Dominant disease occurs when only one mutated copy of a gene causes disease.
We inherit two copies of the BEST1 gene, one from our mother and one from our father. In dominant disease, the presence of one copy of a defective gene causes disease, this defective copy can be inherited from the mother or the father. Both copies of the gene make protein, however the mutated gene, inherited from one parent, now makes a protein which overrides or interferes with the normal copy of the protein inherited from the other parent, leading to the term dominant mutation. The mutated protein could have a completely different role in the cell, work in the wrong place, or change the physical structure of the BEST1 channel.

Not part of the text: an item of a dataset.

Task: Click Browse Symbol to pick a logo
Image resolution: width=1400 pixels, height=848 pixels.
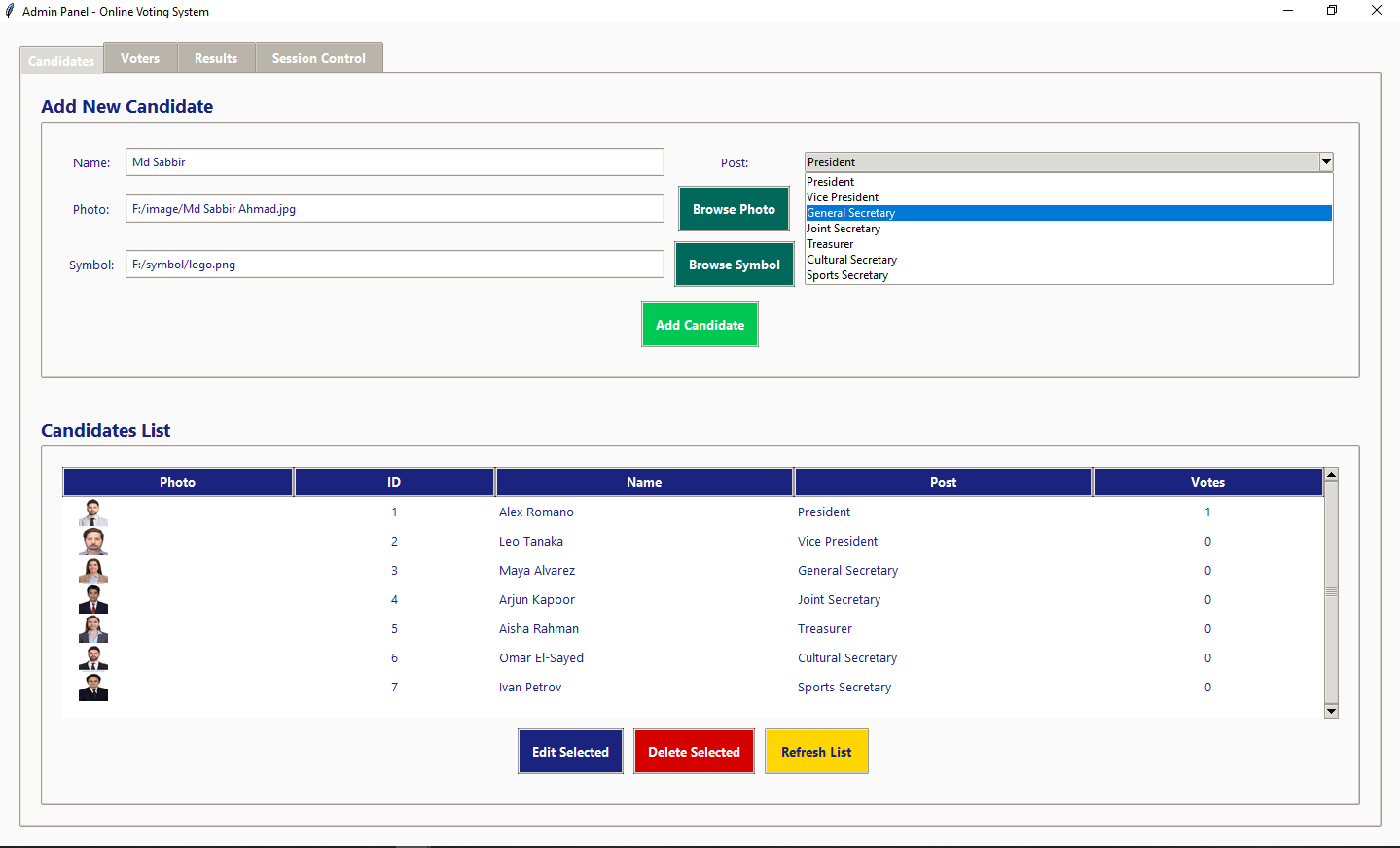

In this dominant disease scenario, the parent who passed on a copy of the defective gene would also be affected with a bestrophinopathy whereas the other parent would have two functioning copies of the BEST1 gene and not be affected with the condition. When looking at inheritance of the mutation, the couple would have a 50% chance of having a child with bestrophinopathy, as the mutated copy from the affected parent can be passed on in only two scenarios. The image below shows this schematically:
Best disease, AVMD and ADVIRC follow a dominant mode of inheritance. However, inheriting a dominant mutation does not necessarily mean that the child will have the disease, or the same disease progression as the parent. Complete penetrance of the condition occurs when all individuals affected with the mutation have the condition, yet, bestrophinopathies can also exhibit incomplete penetrance where not all individuals with a dominant mutation show symptoms of disease. Likewise, variable expressivity could also occur where patients inherit the same mutation but have differing types of disease. Therefore, dominant diseases are not always as simple as the above schematic makes it out to be!